3. The image discrimination device according to claim 2, wherein the process of extracting the pronunciation period for each of the divided character strings is performed by a voice recognition process based on a voice synchronized with a moving image corresponding to the pronunciation period. .

The detection unit determines, for each frame in the moving image, which character in the characters constituting the character string is pronounced, and the mouth shape pattern when each of the plurality of characters is pronounced. 4. A mouth region is detected by selecting a template corresponding to a pronounced character for each frame from a plurality of templates included, and detecting a mouth region by template matching using the selected template. The image discrimination device according to claim 1.

The detection unit detects a mouth area by template matching, and when a plurality of mouth areas are detected from one frame, an area having a maximum similarity to the template among the detected areas, The image discriminating apparatus according to claim 1, wherein the image discriminating apparatus is determined to be a mouth area.

The discriminating unit generates the dictionary information for the input moving image when the number of frames in which a plurality of mouth areas are detected is greater than or equal to a predetermined threshold among the frames of the input moving image. 6. The image discriminating apparatus according to claim 1, wherein the image discriminating apparatus discriminates that the moving image is not a moving image.

When the mouth area is detected from the frame, the detection unit determines that the ratio of the size of the detected mouth area to the size of the frame is equal to or less than a predetermined ratio.
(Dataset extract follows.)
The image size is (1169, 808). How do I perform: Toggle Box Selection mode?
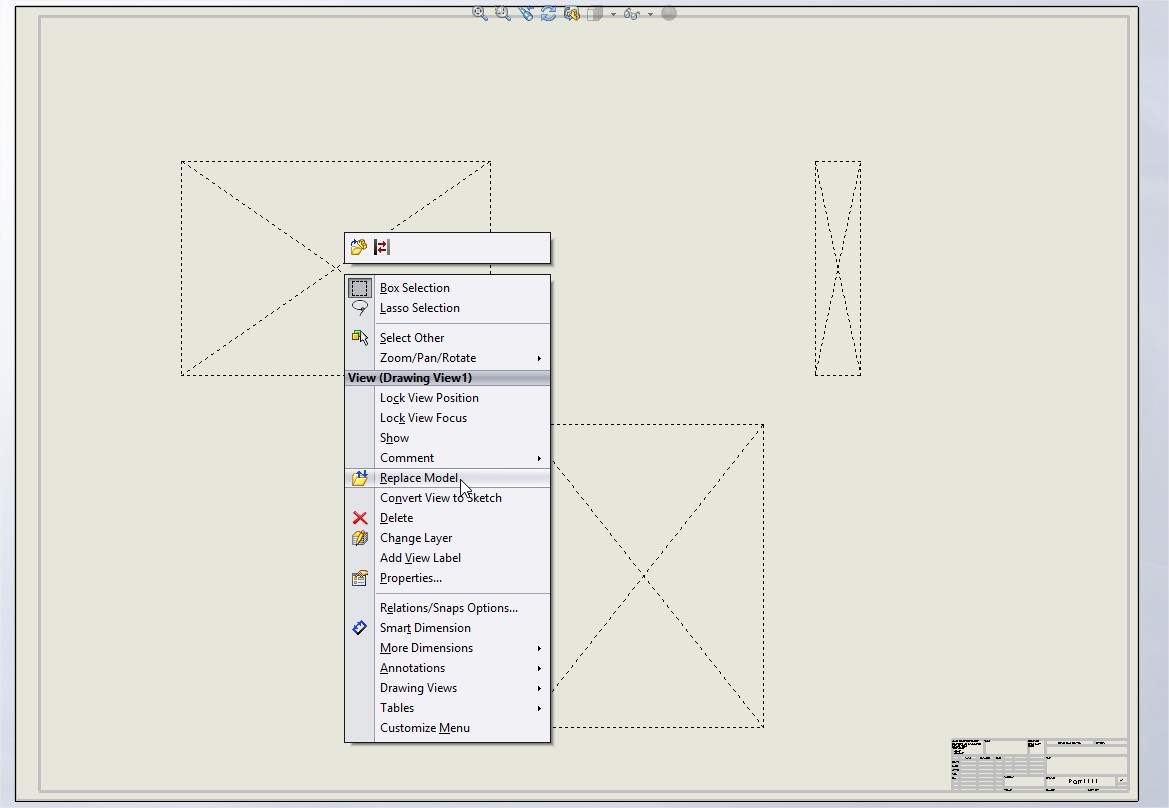(x=414, y=288)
The image determination apparatus according to claim 1, wherein it is determined that a region has not been detected.

Computer
Detect the mouth area from each frame of the input video that shows the scene of the period when the character string was pronounced,
A dictionary indicating the shape of the mouth when the character string is pronounced when the number of frames in which the mouth area is not detected among the frames of the input moving image is equal to or less than a predetermined number Discriminate from moving images to generate information,
An image discrimination method characterized by the above.

On the computer,
Detect the mouth area from each frame of the input video that shows the scene of the period when the character string was pronounced,
A dictionary indicating the shape of the mouth when the character string is pronounced when the number of frames in which the mouth area is not detected among the frames of the input moving image is equal to or less than a predetermined number Discriminate from moving images to generate information,
An image discrimination program for executing a process.